*** Given entries ***
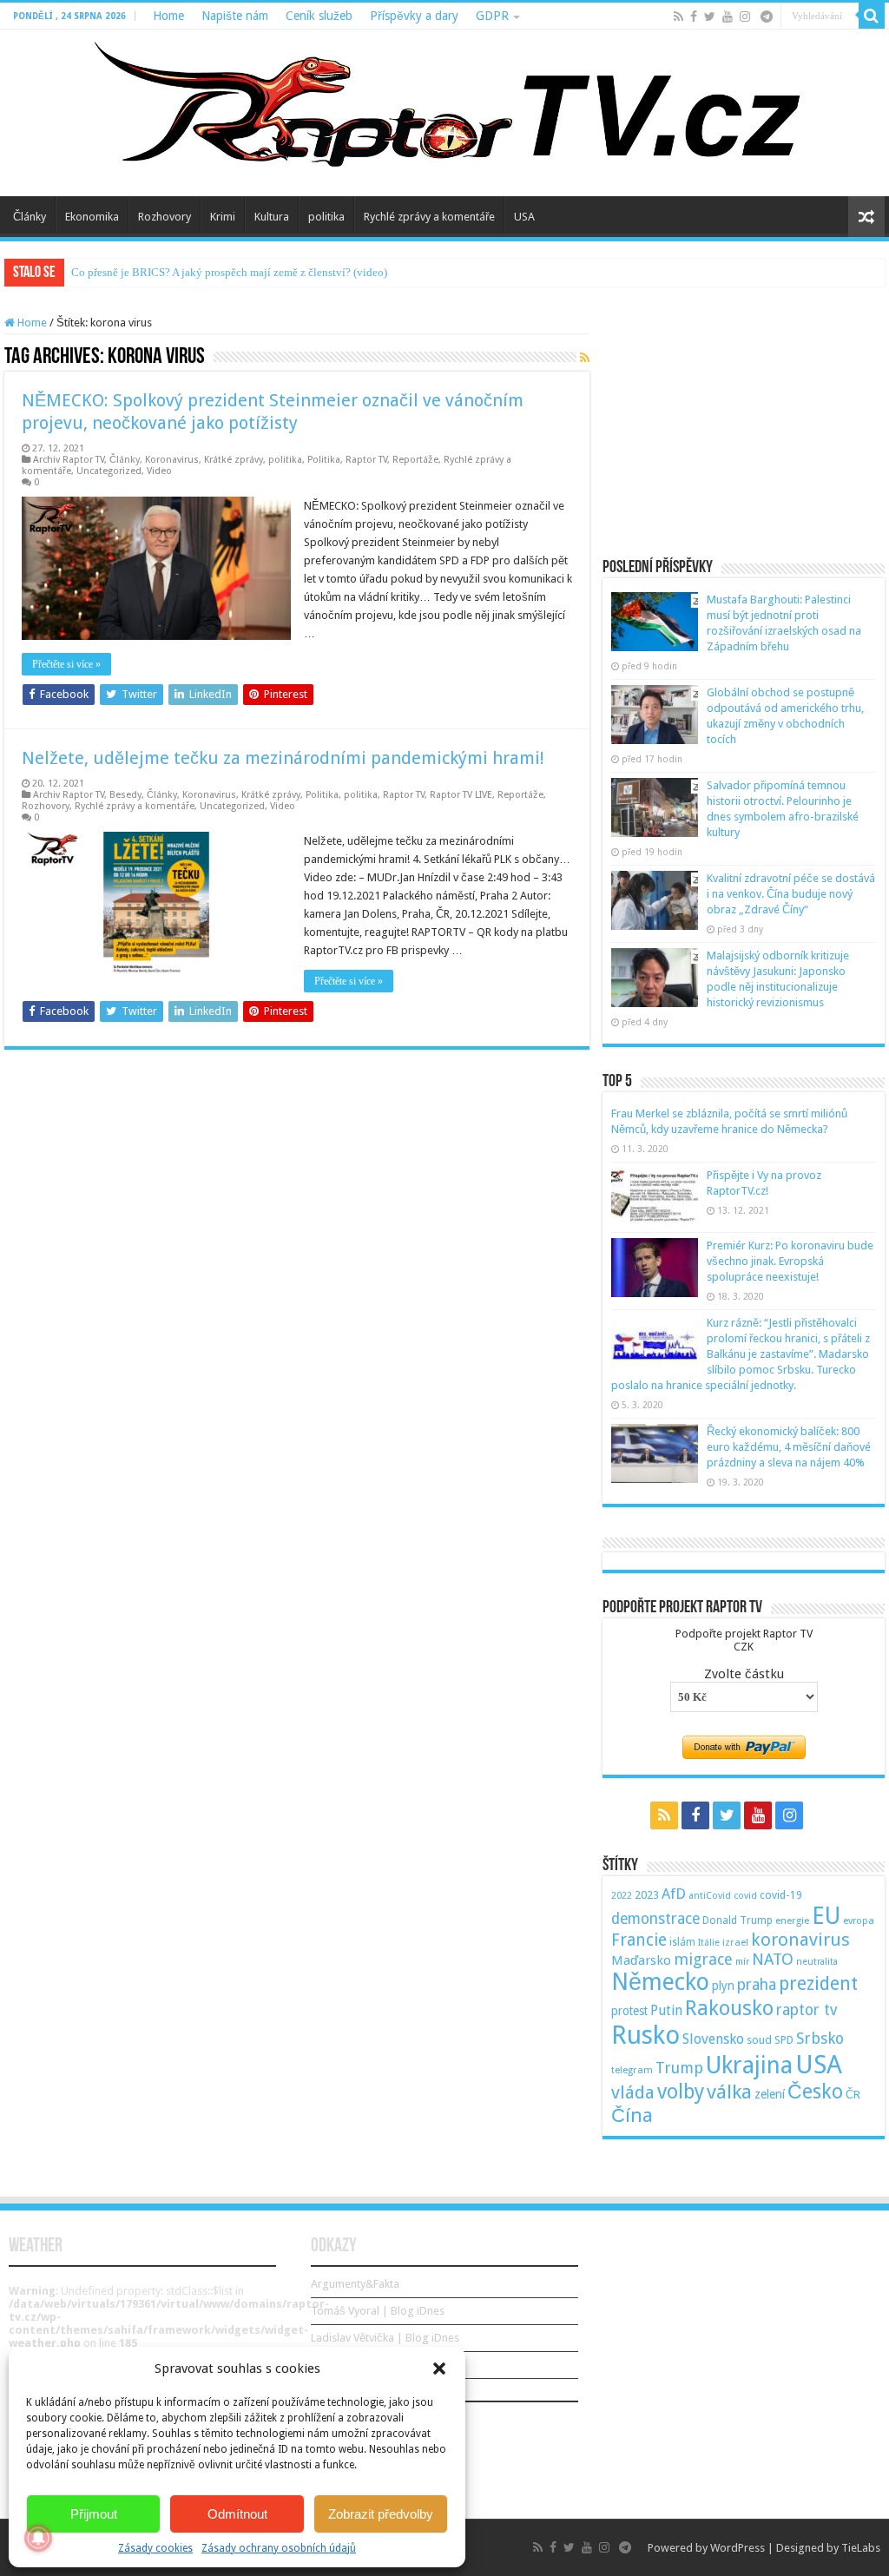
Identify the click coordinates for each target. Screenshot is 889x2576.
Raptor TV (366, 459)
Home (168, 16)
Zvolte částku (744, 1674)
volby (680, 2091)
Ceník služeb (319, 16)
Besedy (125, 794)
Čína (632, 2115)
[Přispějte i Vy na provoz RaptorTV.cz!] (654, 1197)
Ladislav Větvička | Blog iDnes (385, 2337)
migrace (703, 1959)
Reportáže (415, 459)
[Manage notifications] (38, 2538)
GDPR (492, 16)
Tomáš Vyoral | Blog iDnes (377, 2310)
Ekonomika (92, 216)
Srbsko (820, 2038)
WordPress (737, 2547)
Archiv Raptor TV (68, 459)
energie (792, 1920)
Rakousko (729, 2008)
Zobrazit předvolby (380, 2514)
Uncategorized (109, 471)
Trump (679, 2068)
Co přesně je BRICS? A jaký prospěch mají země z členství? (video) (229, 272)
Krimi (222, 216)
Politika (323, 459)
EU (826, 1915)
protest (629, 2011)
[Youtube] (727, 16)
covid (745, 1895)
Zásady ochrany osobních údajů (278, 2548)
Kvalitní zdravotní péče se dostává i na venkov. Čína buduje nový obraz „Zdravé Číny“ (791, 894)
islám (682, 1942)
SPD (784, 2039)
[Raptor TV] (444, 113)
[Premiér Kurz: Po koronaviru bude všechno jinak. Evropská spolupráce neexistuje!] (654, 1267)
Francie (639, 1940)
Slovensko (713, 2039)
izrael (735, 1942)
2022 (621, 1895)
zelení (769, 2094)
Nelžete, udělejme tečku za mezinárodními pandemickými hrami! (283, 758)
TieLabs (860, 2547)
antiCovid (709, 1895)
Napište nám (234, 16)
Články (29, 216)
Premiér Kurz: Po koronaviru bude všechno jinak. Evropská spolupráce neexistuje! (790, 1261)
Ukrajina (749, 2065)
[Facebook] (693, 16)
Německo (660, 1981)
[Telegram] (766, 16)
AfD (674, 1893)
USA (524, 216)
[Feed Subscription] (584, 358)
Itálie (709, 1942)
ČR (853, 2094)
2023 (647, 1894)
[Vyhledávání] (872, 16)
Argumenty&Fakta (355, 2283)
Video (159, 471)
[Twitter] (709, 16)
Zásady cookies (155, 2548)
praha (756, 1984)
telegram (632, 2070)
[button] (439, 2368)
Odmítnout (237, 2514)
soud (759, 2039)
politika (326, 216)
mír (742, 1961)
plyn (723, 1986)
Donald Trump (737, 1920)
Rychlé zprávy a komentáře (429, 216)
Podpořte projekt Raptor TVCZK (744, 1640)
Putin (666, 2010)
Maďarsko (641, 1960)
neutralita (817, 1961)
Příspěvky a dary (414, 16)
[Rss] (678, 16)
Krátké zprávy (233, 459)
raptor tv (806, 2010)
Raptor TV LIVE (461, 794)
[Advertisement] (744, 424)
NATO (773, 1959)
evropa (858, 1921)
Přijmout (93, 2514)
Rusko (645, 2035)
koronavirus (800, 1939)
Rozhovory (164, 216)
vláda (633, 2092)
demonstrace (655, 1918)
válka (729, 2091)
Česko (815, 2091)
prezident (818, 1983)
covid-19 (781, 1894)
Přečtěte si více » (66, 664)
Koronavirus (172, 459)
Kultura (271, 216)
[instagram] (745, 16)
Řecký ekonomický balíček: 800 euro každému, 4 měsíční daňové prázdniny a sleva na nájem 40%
*** End of Given entries ***
*** Given entries ***
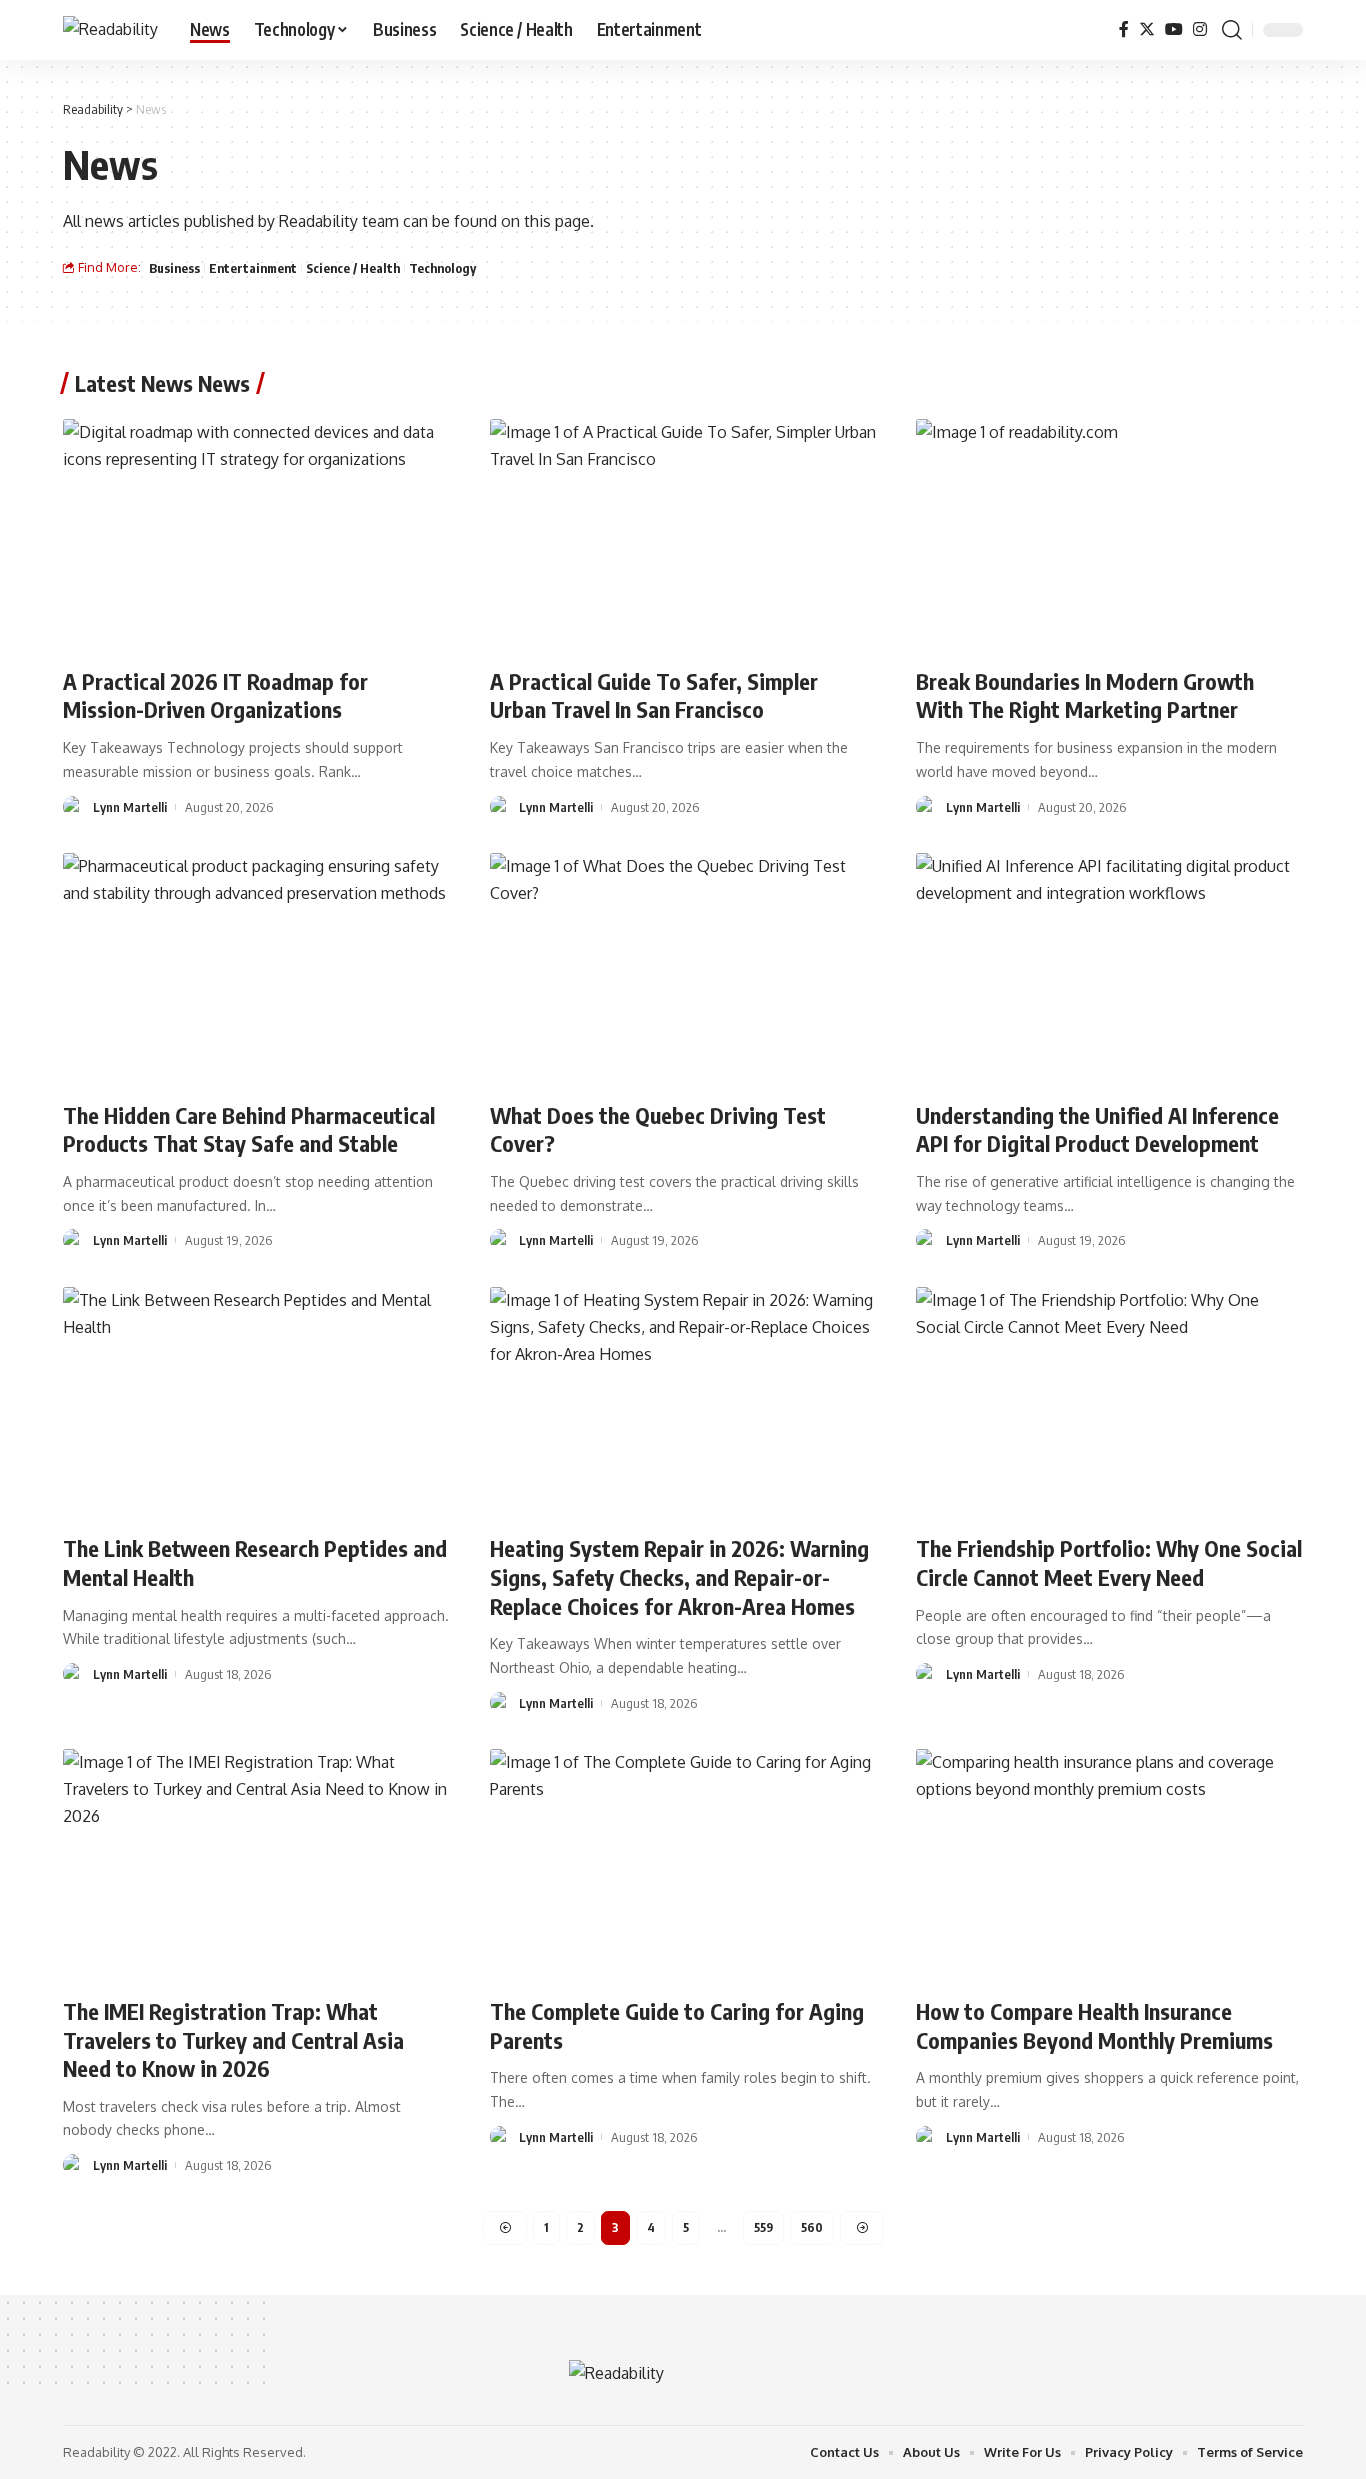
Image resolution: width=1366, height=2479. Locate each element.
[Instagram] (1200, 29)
*** End of Given entries ***
*** Given entries ***
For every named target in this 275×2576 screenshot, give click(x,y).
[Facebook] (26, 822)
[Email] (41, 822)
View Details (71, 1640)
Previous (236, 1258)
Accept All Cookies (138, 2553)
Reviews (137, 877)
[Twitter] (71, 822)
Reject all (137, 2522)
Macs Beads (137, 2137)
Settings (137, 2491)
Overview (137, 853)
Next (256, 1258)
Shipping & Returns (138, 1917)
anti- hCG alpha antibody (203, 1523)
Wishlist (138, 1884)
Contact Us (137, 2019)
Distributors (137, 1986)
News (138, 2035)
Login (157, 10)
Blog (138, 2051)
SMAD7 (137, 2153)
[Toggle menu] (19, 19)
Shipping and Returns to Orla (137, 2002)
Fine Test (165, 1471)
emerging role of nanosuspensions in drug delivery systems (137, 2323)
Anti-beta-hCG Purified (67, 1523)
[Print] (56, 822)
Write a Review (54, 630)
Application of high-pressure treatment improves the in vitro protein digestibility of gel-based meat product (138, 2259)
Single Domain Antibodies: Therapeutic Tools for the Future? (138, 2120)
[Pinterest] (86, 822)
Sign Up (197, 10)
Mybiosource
*** End of Given entries ***
• **Problem statement**: Could you write out, exactly as they stand, only the lines above that begin at the line with "Raptor TV (366, 459)" and stop after the line with "covid (745, 1895)"?

• **Task result**:
Raptor TV (366, 459)
Home (168, 16)
Zvolte částku (744, 1674)
volby (680, 2091)
Ceník služeb (319, 16)
Besedy (125, 794)
Čína (632, 2115)
[Přispějte i Vy na provoz RaptorTV.cz!] (654, 1197)
Ladislav Větvička | Blog iDnes (385, 2337)
migrace (703, 1959)
Reportáže (415, 459)
[Manage notifications] (38, 2538)
GDPR (492, 16)
Tomáš Vyoral | Blog iDnes (377, 2310)
Ekonomika (92, 216)
Srbsko (820, 2038)
WordPress (737, 2547)
Archiv Raptor TV (68, 459)
energie (792, 1920)
Rakousko (729, 2008)
Zobrazit předvolby (380, 2514)
Uncategorized (109, 471)
Trump (679, 2068)
Co přesně je BRICS? A jaký prospěch mají země z členství? (video) (229, 272)
Krimi (222, 216)
Politika (323, 459)
EU (826, 1915)
protest (629, 2011)
[Youtube] (727, 16)
covid (745, 1895)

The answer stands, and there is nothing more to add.